After Pittsburgh, with 11 Jews dead, the recriminations began swiftly. The moment should have been about community and togetherness. Instead it became about finding someone to blame for anti-Semitism.
The finger was pointed at President Donald Trump.
The progressive group Bend the Arc issued a statement telling Trump he’s “not welcome in Pittsburgh.” The story got picked up as “Pittsburgh Jewish Leaders tell Trump he’s not welcome.” CNN and MSNBC went wall-to-wall about Trump’s “rhetoric.”
This was all Trump’s fault, they argued. His rhetoric had fired up this man to go into a shul on Shabbat and open fire. It didn’t matter than the shooter had actually objected to Trump’s rhetoric. He thought Trump was controlled by Jews. He considered that Trump had “betrayed” the neo-Nazi protesters in Charlottesville, Virginia who chanted “Jews will not replace us!”
Those were the facts. But emotions were running so high that few would point them out.
Instead, the drumbeat from mainstream outlets got louder. Fresh from blaming Jews who supported the U.S. embassy move in Israel, GQ Magazine’s Julia Ioffe took to CNN to say that Trump had radicalized more people than ISIS. She had since apologized, saying emotions got the better of her, but she continued to appear on CNN making proclamations such as “the majority of Trump’s supporters think racism is okay.”
In an era where facts allegedly matter, they sure don’t seem to when they can’t be used against Trump.
The problem with blaming Trump for anti-Semitism is that it ultimately fosters ignorance of anti-Semitism. Blaming Trump lets the anti-Semites off the hook. It’s not them slaughtering our people in the pews, it’s Trump who is really responsible. It also helps Jews stick their collective heads in the sand. It allows Jews to continue functioning as if anti-Semitism hasn’t always been, and always will be, a problem.
After all, if it’s Trump that causes it, this spike in anti-Semitic events in America and around the world will end when he’s gone.
But anti-Semitism didn’t start with Trump and it won’t end with him.
The other issue with Trump-blame is that anti-Semitism isn’t just a problem from one direction. It feels safer to put all the anti-Semites in America in the “White Supremacist” box but that’s just not the case. If it were, it would be mean we had little to fear.
It’s not hard to find major attacks in America that predate Trump which were aimed at Jews in recent years, including the 2002 attack at LAX airport which targeted the El Al counter, the 2006 shooting at the Seattle Jewish Federation, the shooting at the United States Holocaust Memorial Museum in 2009, the two shootings at the Jewish Community Center of Greater Kansas City and Village Shalom, a Jewish retirement community, both in Overland Park, Kansas in 2014 and one back in Pittsburgh in 2000 which left five people dead.
Not all of them were committed by “white supremacists” — but that’s the whole point. Jew hatred doesn’t come from just one place or from just one group.
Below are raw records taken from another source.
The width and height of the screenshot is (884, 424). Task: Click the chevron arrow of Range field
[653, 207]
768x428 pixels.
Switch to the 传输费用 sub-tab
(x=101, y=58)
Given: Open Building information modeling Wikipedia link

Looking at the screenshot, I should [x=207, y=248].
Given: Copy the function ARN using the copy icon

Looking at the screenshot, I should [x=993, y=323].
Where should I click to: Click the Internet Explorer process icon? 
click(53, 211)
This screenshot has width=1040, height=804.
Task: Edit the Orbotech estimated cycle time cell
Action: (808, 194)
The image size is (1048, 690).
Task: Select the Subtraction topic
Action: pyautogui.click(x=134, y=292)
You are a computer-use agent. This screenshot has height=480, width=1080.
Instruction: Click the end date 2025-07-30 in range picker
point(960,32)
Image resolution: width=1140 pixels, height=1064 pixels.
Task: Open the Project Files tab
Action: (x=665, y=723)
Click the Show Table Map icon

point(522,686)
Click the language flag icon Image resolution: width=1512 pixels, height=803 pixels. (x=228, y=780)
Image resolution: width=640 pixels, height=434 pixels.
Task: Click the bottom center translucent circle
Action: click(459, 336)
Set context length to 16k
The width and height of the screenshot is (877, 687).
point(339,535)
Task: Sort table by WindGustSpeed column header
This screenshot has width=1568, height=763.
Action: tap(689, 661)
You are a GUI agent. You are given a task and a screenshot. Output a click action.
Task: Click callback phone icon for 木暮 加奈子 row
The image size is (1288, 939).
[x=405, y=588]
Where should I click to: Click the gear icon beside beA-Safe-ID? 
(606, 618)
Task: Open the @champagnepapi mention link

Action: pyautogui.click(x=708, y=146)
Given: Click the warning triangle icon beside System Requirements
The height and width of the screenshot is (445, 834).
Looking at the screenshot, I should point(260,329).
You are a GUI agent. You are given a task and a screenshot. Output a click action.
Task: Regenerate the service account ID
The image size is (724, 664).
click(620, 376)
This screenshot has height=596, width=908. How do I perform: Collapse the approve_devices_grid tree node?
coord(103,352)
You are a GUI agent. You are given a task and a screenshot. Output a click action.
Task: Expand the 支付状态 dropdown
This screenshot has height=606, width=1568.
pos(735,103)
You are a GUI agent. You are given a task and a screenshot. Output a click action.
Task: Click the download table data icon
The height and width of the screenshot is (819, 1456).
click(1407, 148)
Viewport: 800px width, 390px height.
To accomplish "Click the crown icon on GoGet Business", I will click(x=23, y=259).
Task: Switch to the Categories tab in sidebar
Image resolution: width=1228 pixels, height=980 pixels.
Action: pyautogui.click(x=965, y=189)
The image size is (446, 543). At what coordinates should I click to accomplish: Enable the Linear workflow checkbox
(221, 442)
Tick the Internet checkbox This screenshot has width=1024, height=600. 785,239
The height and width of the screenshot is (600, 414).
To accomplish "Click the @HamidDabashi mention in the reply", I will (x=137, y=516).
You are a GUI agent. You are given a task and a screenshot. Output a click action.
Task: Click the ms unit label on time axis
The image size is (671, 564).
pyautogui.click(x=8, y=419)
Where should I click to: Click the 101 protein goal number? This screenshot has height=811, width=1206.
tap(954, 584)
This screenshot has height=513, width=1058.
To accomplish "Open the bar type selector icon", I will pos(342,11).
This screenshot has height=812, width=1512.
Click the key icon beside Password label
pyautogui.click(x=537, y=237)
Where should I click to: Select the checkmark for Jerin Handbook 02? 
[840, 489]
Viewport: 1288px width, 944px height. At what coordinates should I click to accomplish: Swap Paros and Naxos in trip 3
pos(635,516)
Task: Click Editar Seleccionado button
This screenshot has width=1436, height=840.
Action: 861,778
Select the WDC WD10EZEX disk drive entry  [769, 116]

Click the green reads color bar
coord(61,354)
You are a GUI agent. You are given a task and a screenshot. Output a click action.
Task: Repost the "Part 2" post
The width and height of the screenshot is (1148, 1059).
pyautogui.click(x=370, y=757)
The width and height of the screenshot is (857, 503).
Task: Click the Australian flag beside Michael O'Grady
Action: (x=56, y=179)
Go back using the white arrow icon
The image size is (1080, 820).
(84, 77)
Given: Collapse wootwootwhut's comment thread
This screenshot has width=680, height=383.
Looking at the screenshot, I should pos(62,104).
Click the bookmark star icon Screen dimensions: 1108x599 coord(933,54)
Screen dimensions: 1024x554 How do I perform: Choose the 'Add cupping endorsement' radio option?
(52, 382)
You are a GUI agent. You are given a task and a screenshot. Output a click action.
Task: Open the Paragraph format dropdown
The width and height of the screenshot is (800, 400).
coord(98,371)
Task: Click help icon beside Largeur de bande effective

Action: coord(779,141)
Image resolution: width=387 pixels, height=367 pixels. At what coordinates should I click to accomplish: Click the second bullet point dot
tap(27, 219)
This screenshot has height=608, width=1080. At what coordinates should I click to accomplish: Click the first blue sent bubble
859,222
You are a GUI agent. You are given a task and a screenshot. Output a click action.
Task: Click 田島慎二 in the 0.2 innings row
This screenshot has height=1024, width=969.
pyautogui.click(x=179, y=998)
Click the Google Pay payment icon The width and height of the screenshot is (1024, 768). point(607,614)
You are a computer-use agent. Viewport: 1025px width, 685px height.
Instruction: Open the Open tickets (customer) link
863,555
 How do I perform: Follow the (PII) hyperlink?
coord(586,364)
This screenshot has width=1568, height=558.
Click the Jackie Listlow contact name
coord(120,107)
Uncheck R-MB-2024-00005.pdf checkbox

In the last year, New York City has experienced a rash of violent attacks on Jews. But these attacks were not committed by people in red Make America Great Again hats or screaming Heil Hitler. They were committed by people of various races, of both immigrant and American-born backgrounds, a cross-section of people displaying their hatred of Jews through violence.
These attacks barely registered a blip. There were no marches or protests. There wasn’t an easy target, such as Trump, on whom to pin the blame.
It’s far more difficult to admit that anti-Semitism has long existed in many hearts and still does.
Blame of anyone but the person firing the gun is the problem. How often have European countries excused or ignored attacks on Jews by pretending that Israeli policies caused those attacks? Blaming Trump is just an extension of that. Ioffe’s point was that Trump being “pro-Israel” had caused the attack and Jews were culpable in their own deaths because they support his positions. These wretched beliefs should find no quarter among Jews. And yet, because the political target is on the right while most American Jews are on the left, it does.
Writing at the National Review, Ben Shapiro noted that “America has been uniquely friendly and welcoming to the Jews.” This is a fact. But what Shapiro calls the “ancient virus” still surfaces from time to time.
Don’t give those with the virus an out by blaming their actions on the president. Anti-Semitism is real and deadly.
It doesn’t begin or end with any one person, with any one group or with any one reason. The sooner Jews remember that, the better it will be for us all.